Following the completion of the historic 400th session of the General Assembly I have had several constituents of the 44th District ask me what it takes for a bill to become a law. I can tell you first-hand it is a long and arduous process, of the 2,362 bills introduced this session only 30 percent passed. It took a lot of time, education and patience but I was able to pass seven of my 14 bills into law.

The first thing to know about the legislative process is that it begins in earnest months before session. It takes time to properly develop good legislative initiatives. Delegates and senators are already creating their legislative agendas for next year by meeting with constituents to develop proposals to be introduced as bills that would create a new law or change or repeal an old one. It is imperative to start the process early to ensure that there is time to speak with all relevant stakeholders and examine the implications that passing the potential legislation would have on the Commonwealth. During these conversations, compromises and edits can be made to the proposal.

After forming a legislative proposal, bill ideas must be drafted into potential legislation.
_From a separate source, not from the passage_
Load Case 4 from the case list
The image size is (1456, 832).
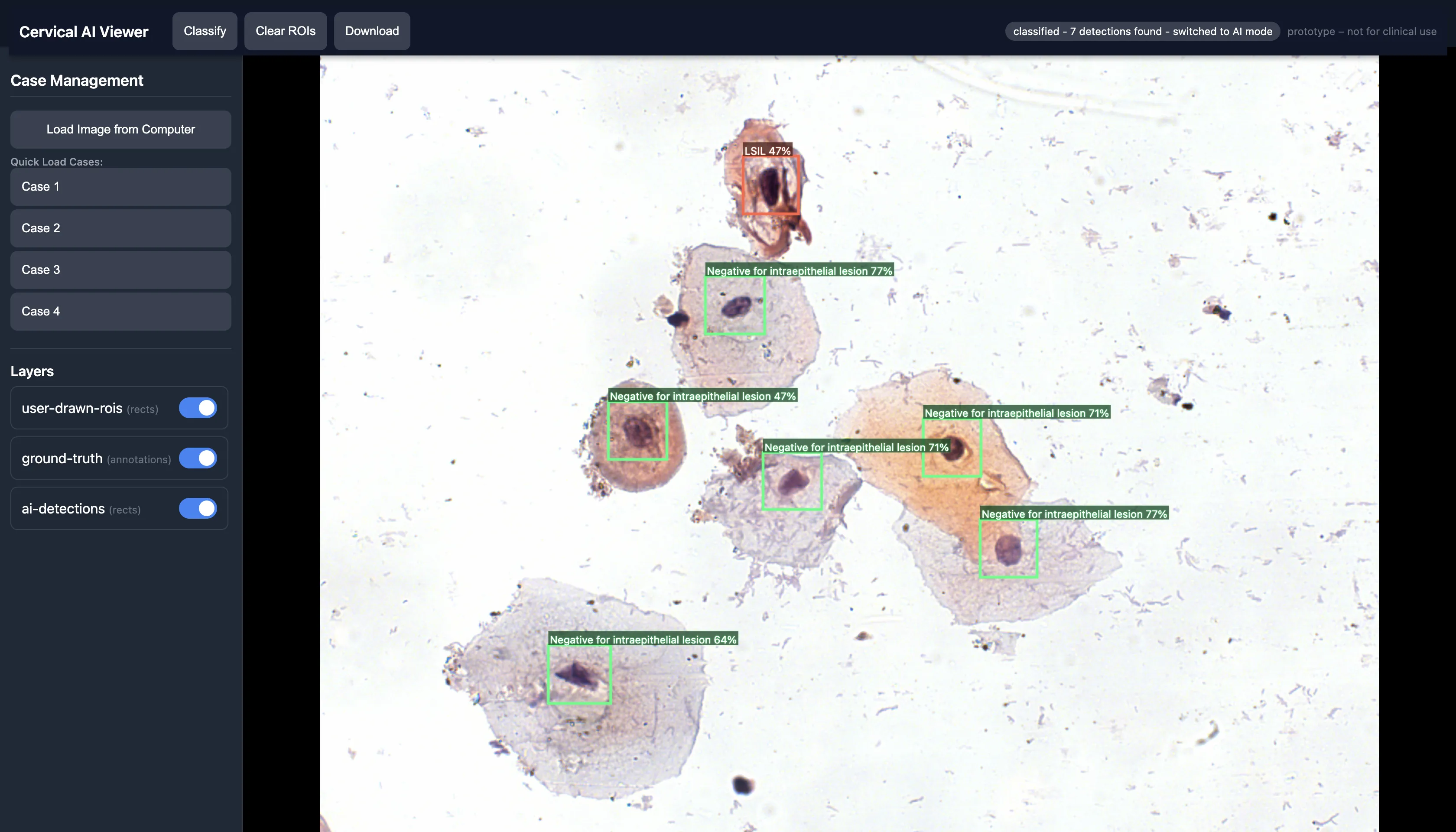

We will fine tune the drafts many times prior to the final introduced bill. During campaign years, such as this year, drafts can be sent to the House Clerk’s office for introduction shortly after the November election, while in non-campaign years bills can be introduced during the later portion of the summer.

Once a bill is formally filed it is referred by the Speaker to the appropriate standing committee. Oftentimes, there will first be a hearing before one of the subcommittees. Prior to the hearing, I make sure to talk with the members of the subcommittee and the chairman. It is critical to talk with members to gather support and to work out any of their issues with the bill. In order to pass the subcommittee, a bill must receive a majority of the votes of members present; a tie vote results in defeat. If a bill passes, usually after a number of amendments, it then heads to the full standing committee where the same process takes place prior to the committee hearing. If the committee recommends passage of the bill it then goes before the entire House for consideration. On the floor, in accordance with our State Constitution, the title of the bill must be read three different times.The first reading requires the bill number and title to be printed within the House of Delegates floor calendar. On the second reading, the patron explains the legislation to members of the House. During this reading, bills are subject to debate and amendments. After passing the second reading, legislation is sent to its third reading where the House votes on whether to pass the bill and send it to the Senate. This same process is repeated in the Senate. If it passes both the House and Senate, it is then sent to the Governor for consideration.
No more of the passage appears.